What I’m Reading: Jeff Noon – Channel SK1N

I first encountered Jeff Noon’s works through a reading from his second novel Pollen he did in a Camden Town bookstore while I was on vacation in London. I wasn’t really reading any Science Fiction anymore at this time, but I was looking for something to do that evening when I saw the announcement and his novels seemed very well written, so I decided I might as well give it a try. And I am very glad that I did, not only because I walked away with a signed copy of Pollen from that reading but also because it introduced me to one of the most exciting contemporary Science Fiction writers, and one of the very few for whom SF is a form and a language as much if not more than a content. In that light, while he used to be called the British answer to William Gibson, I’d much rather view him as continuing in the vein of the work of the young Samuel R. Delany.

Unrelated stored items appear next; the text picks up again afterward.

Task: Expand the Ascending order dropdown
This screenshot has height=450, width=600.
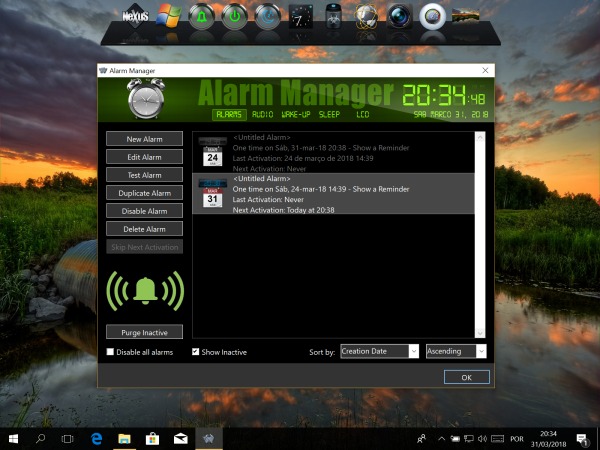Action: [x=455, y=351]
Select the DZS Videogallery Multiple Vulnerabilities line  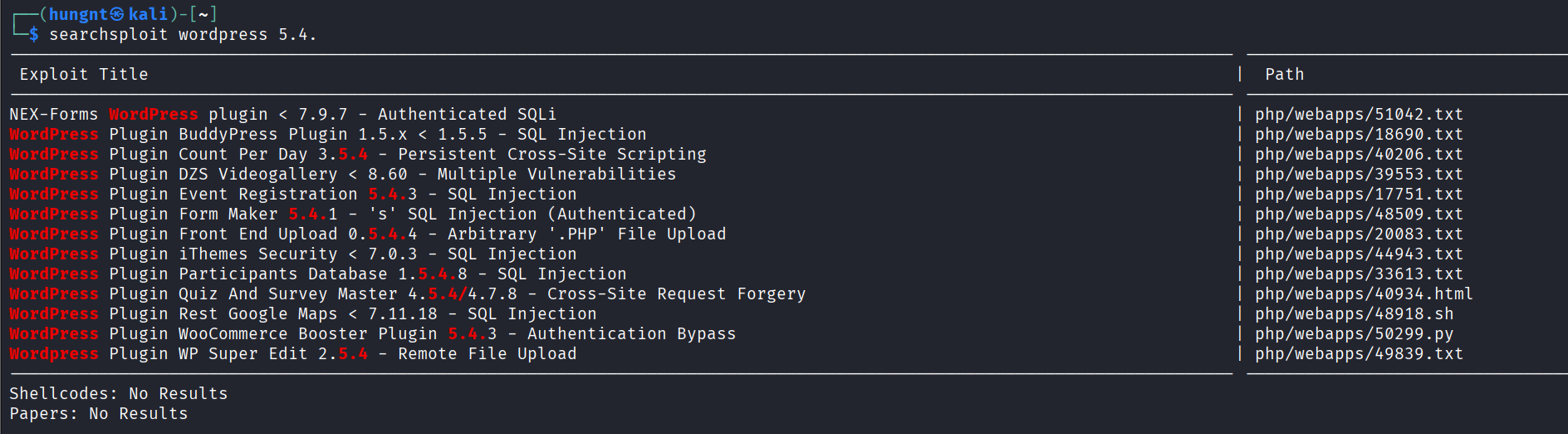(342, 174)
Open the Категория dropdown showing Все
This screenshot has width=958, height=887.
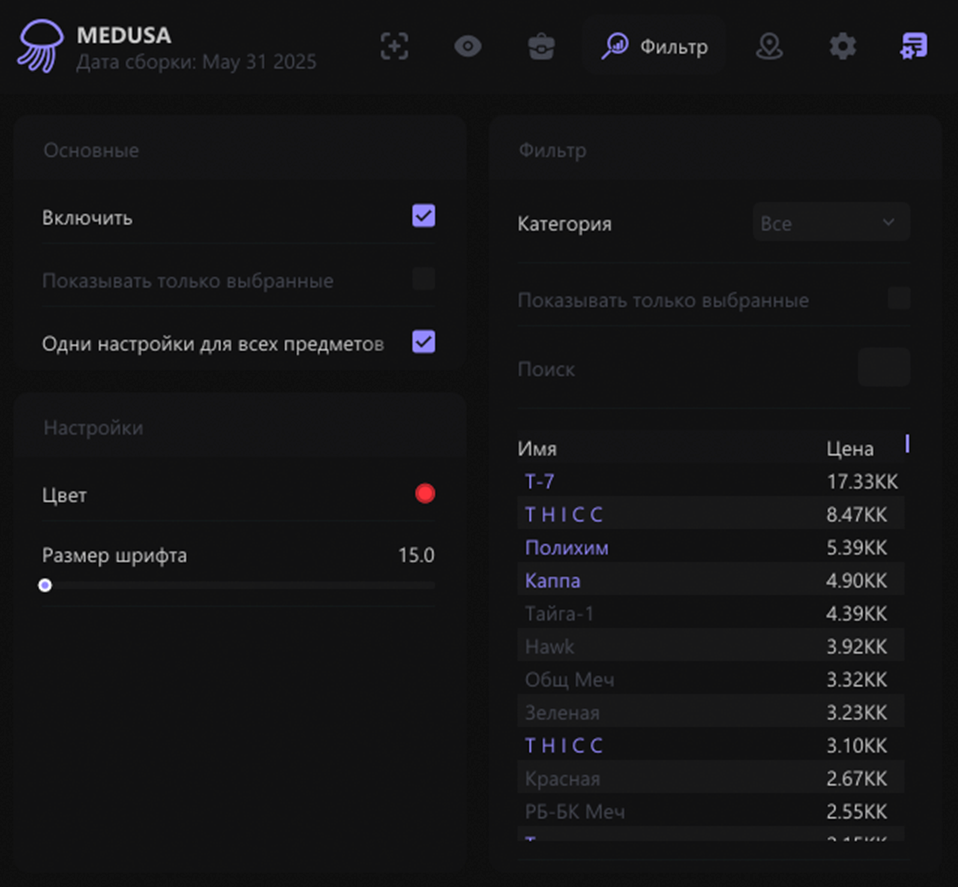pos(831,223)
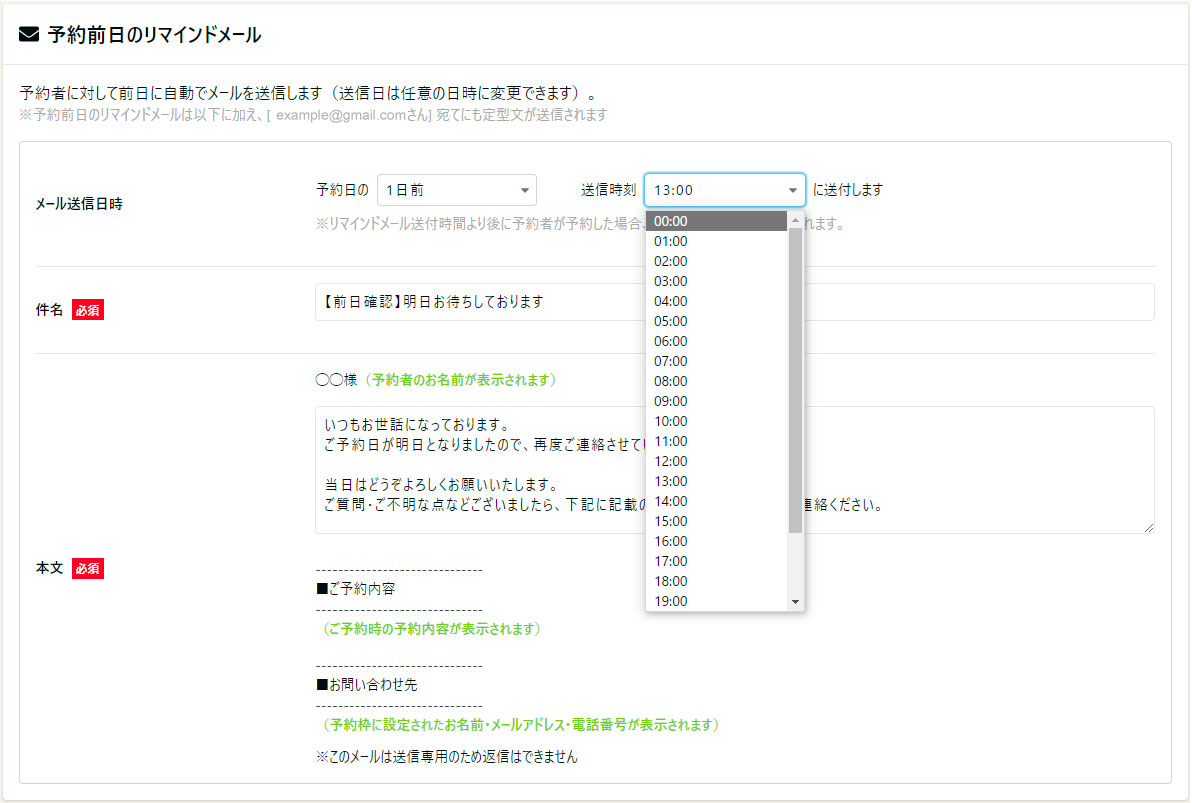Click the time list scroll-up arrow
1192x803 pixels.
(795, 220)
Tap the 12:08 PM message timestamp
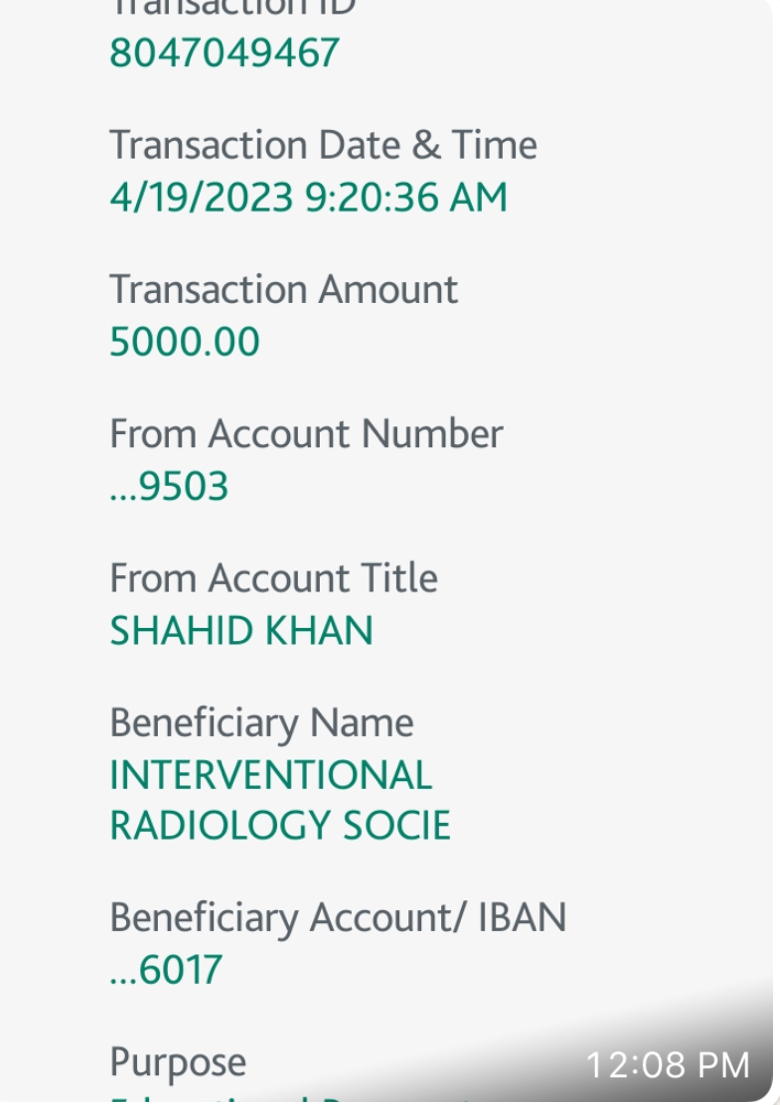 coord(667,1065)
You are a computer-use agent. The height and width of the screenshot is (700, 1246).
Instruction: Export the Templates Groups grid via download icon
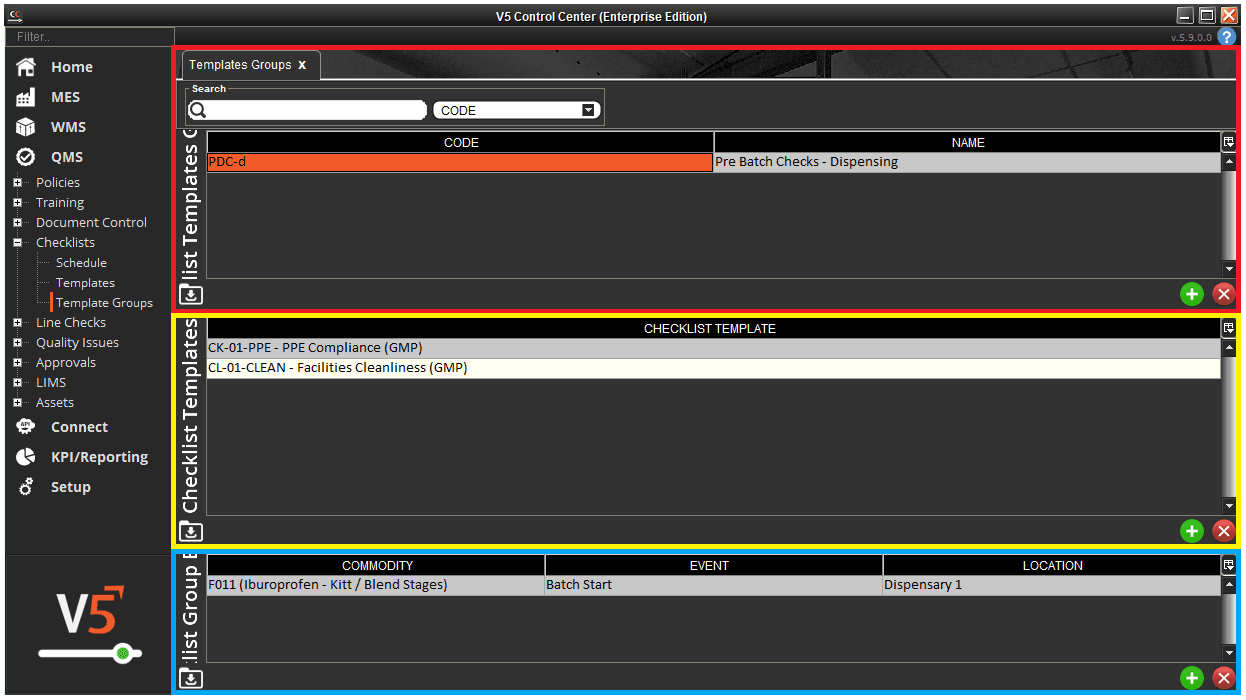(x=190, y=294)
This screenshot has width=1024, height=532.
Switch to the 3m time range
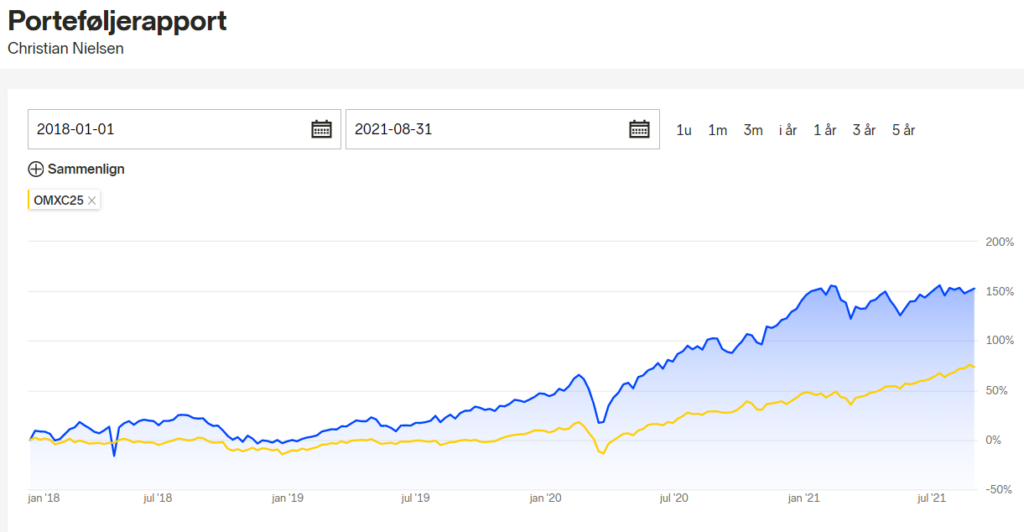point(753,130)
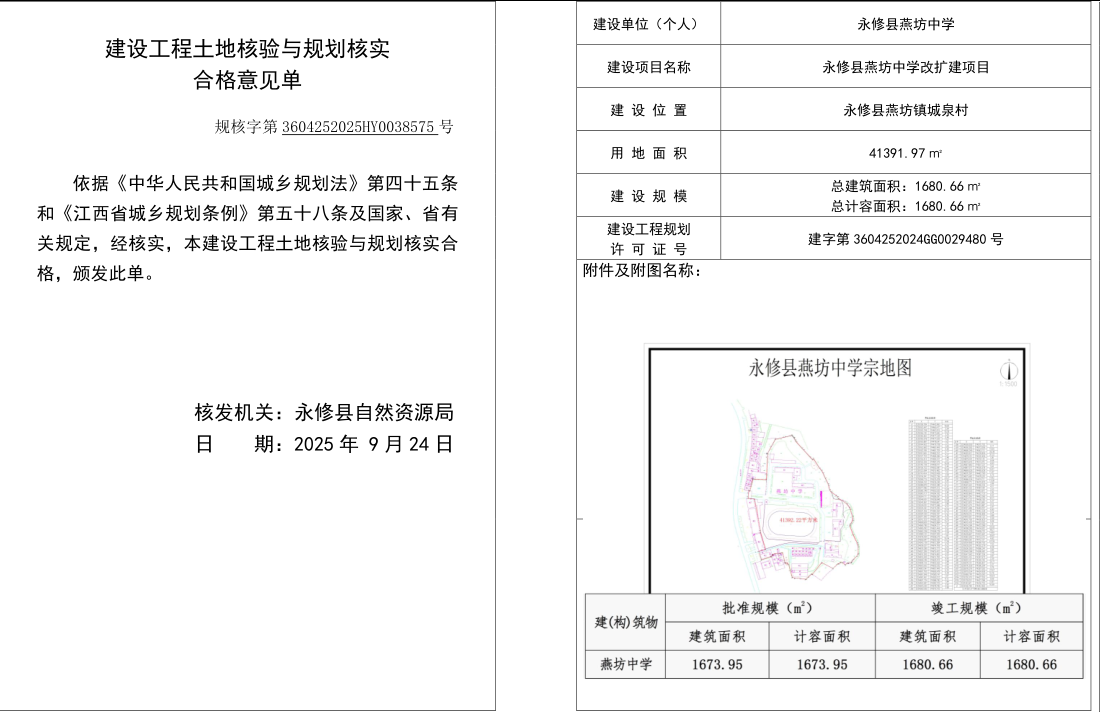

As such, he fits in quite well with a recent discussion kicked off in a review by Paul Kincaid in which he claimed that Science Fiction had become tired and authors were lacking a vision and merely clinging to genre conventions (a brief summary with links to the discussion can be found here). Being too conventional is definitely not a problem that Jeff Noon’s novels suffer from – they are all restlessly experimenting, reaching for a structure and a style that would be appropriate to the future they depict. This is helped by the fact that Noon is a brilliant writer, whose linguistic inventiveness seems to know no bounds and who has a very fine ear for prose rhythm that provides his writing with its striking and inimitable groove. And in the context of that discussion, it might also be significant that he has not published a new book since 2002, making Channel SK1N his first novel in ten years and that he is self-publishing it as an e-book (and also apparently re-releasing his older works – if you do not already have them, I recommend getting them as soon as possible).

I admit, I had some reservations at first – when it starts out, Channel SK1N seems to rehash some very old, very tired tropes: Following its main protagonist Nola Blue, a pop star who just released a third song and already sees her career failing, the novel appears to be just another variation on the theme of “artist selling her soul for success.” But while Noon does riff on that well-worn traditional, he develops it in surprising directions, and soon the novel turns out to be a meditation on mass-media and self-identity and the way they interact with each other. There still seems to be very distinct Videodrome influence in the way media and real life begin to bleed into each other until they are becoming indistinguishable, but Jeff Noon does his own, very imaginative remix. Like his previous novel, Falling Out Of Cars, this is a very dark novel, with a very ambiguous ending, missing the exuberance his earlier novels – although not exactly comfort reads either – never were completely without.

While Noon’s prose is somewhat more restrained here than in most of his previous works, there still is some tight interweaving between form and plot, style and content – as Nola’s identity becomes increasingly fuzzy, as her self is blurred between her individuality, her pop star persona and her uncanny and unexplained (there is some kind of explanation, but in typical Jeff Noon fasion it’s very throwaway and barely qualifies even as handwaving) transformation into a human transmitter, the text drifts in and out of prose into song lyrics, and in intervals is interspersed with something that reads like the ASCII translation of a hex dump. There is some added complexity by a character complementary to Nola – while she finds her life and indeed her very body invaded by the media, another girl delivers her life (and, ultimately, her very body) to puplic consumption. Both their bodies become the medium: Channel SK1N.

Channel SK1N is an intense and compellling reading experience and marks the welcome return of one of the most orignal voices in contemporary Science Fiction, and I very much hope that it is a permanent return to writing fiction and that more will follow.